There were certain industries that received disproportionate punishment from the recession. Lumber shipments plummeted as the housing industry tanked. Automotive shipping was severely contracted as famous brands (e.g. Pontiac, Saturn) were terminated and factories were closed. This had huge impacts on transportation that specialized in these industries.

13. The Year of the Big Intermodal Deals

In 2009, J.B. Hunt inked a long term deal with Norfolk Southern while Pacer reached an agreement with Union Pacific. Hunt moved over 837,575 loads last year and already has a long-term contract with BNSF Railway in the Western U.S. They are the largest box customer for the largest intermodal railroad. The new deal with NS, the trucker said, gives both partners “a platform to accelerate the conversion of traditional truck traffic to cost effective, environmentally friendly intermodal transportation with service that is competitive with truckload moves.” One key item of the Pacer deal includes a nearly $250 million in wholesale intermodal traffic that will transition from Pacer to UP by end of the first quarter of 2010.

14. Global Sourcing Shifts Direction

During the past year, a number of discernable trends took place in global sourcing. Increased labor restrictions and rising material costs have produced shifts to Vietnam and other emerging markets beyond South China. Near-shoring to Mexico took flight due to the country’s proximity to the United States and Canada, its low cost labour, its NAFTA participation, its new intermodal corroders and terminals, its time zone alignment and the ease with which goods can be returned. Central and South America (Brazil) also became important near-shoring locations with their quality labour pool and manufacturing expertise.

15. The Western Hemisphere Travel Initiative

While truck traffic from Canada to the United States has experienced major declines, security rules for truckers went up. The Western Hemisphere Travel Initiative that took effect on June 1 requires all travellers, including truck drivers, to have a valid passport and a special frequent traveler card or special driver’s license to enter the United States. This along with tougher U.S. emission standards for diesel truck engines and the “Buy America” provisions under the American Recovery and Reinvestment Act made doing business in the U.S. that much more difficult for Canadian companies.

16. Raising Cash – Everything is For Sale

Transportation companies in all industry sectors sold businesses, shipyards and terminals to raise cash. Maersk shut its historic Odense shipyard in Denmark while YRC sold freight terminals on a sale-leaseback arrangement. Singapore’s Neptune Orient Lines, parent of APL, raised nearly $1 billion in a rights issue. Carriers have turned back ships at the end of contracts rather than renew the contracts or deferred orders for others. Cash was king in 2009.

17. Maersk’s Direct ChassisLink

Maersk, the world’s largest ocean container line launched Direct ChassisLink on August 3. Instead of providing chassis free of charge, as carriers do in the United States, Maersk plans to lease chassis in its national trailer pool to truckers at a rate of $11 a day. The intent is to bring the U.S. market in line with other world markets. It is seeking to alter the seemingly untouchable economic and operating relationships that have been built over decades of inland goods transport. Maersk’s 90,000 unit chassis fleet is the largest in the world. It launched its program with 5,000 chassis in the New York/New Jersey area and plans to roll out the plan in other market areas.

18. Truckers Expand Beyond their Traditional Markets

The recession of 2009 brought out the entrepreneurial spirit in some truckers and acts of desperation in others. As demand dropped, this made shipping full loads more problematic for some shippers. Truckload carriers launched LTL divisions. Some went on the spot market looking for large, or at least multi pallet shipments to fill their capacity. A number of national truckload carriers expanded their regional networks.

Many carriers sought out or expanded their geographic footprint beyond North America. YRC, FedEx, UPS, J.B. Hunt (and Matson) and Con-Way (and APL) had previously made moves to build trans-Pacific freight businesses. Old Dominion formed a partnership with Hanjin Shipping to provide consistent, competitive transit times between major Chinese ports and North America.

19. Trucking Company Executives Relearn the Basics of Trucking 101

There are a number of truisms in freight transportation.

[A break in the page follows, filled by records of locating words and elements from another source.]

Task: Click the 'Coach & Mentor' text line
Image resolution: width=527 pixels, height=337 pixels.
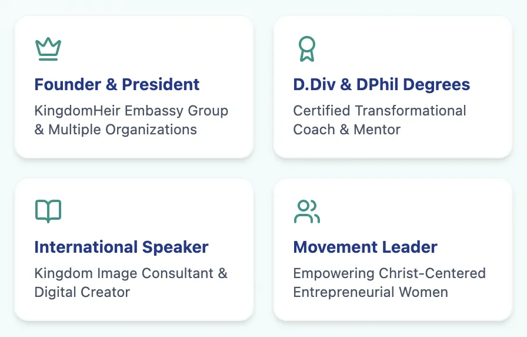Action: point(347,130)
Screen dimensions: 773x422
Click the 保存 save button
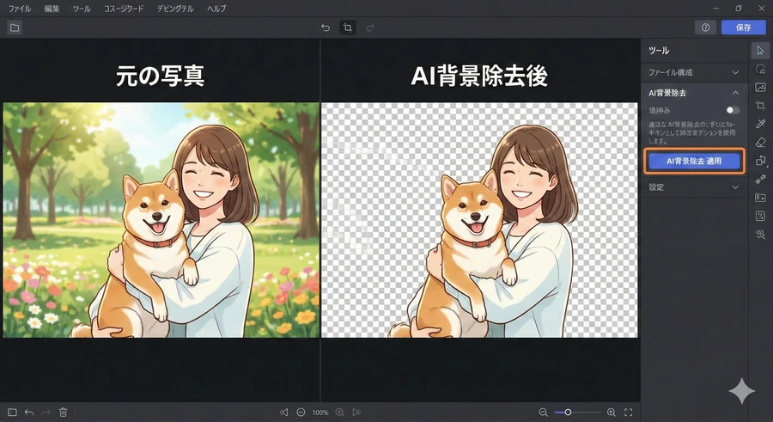tap(743, 28)
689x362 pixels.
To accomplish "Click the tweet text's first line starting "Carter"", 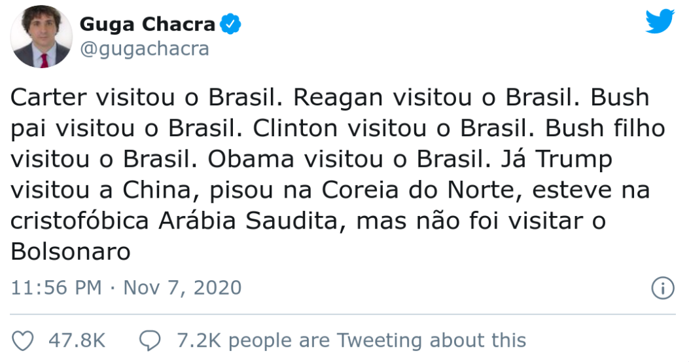I will point(330,97).
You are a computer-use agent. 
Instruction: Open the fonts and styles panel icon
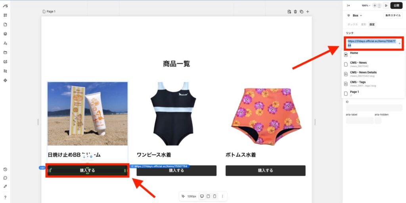point(5,43)
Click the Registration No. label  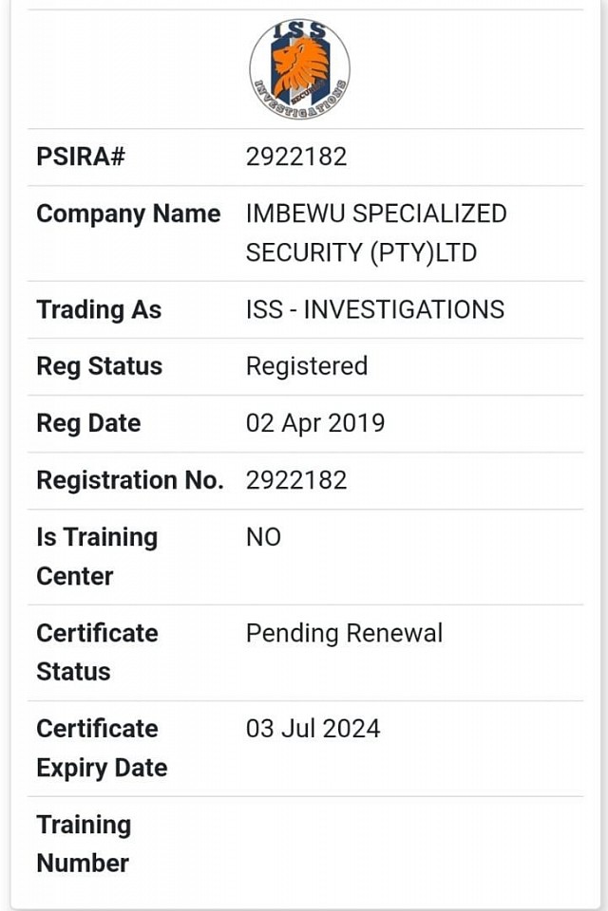(130, 480)
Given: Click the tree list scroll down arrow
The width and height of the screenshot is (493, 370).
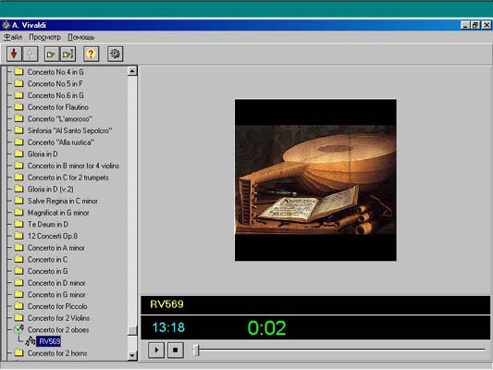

One of the most frequently heard expressions is that strong revenues can hide a multitude of sins. Simply stated this means that the heavy business volumes of the mid-2000’s helped mask operational inefficiencies in many trucking companies.

In 2009, the reverse happened. As so well stated by Warren Buffet, “You only find out who is swimming naked when the tide goes out.” As revenues declined in 2009, many trucking company executives had to relearn the basics of trucking. They had to do a “deep dive” into their income statements and balance sheets. Decisions had to be made on which trucks to park, which people to cut and how much freight rates on certain blocks of business could be reduced. A back to basics approach become critical to survival.

20. Is your Company ready for 10 + 2?

On January 26, 2010, U.S. Customs and Border Protection will begin enforcing the Importer Security Filing or 10+2 rule. Noncompliant importers may face delays in the delivery of their goods, or monetary sanctions. This has been the year of the great ramp-up to 10+2. Apparently there are tens of thousands or potential foreign filers who don’t understand that they have this new obligation. Now is the time to get with the program.

A Last Look at the Great Recession of 2009

This was a transformational year. The Great Recession caused almost every C-suite executive in North America to deconstruct and reconstruct their supply chains. Almost every product, plant, DC and employee was re-evaluated. Major changes were made.

Transportation company executives were humbled by the severity and speed of the revenue declines. They had to park trucks, sell business units or terminals and reduce staff to survive and fight another day.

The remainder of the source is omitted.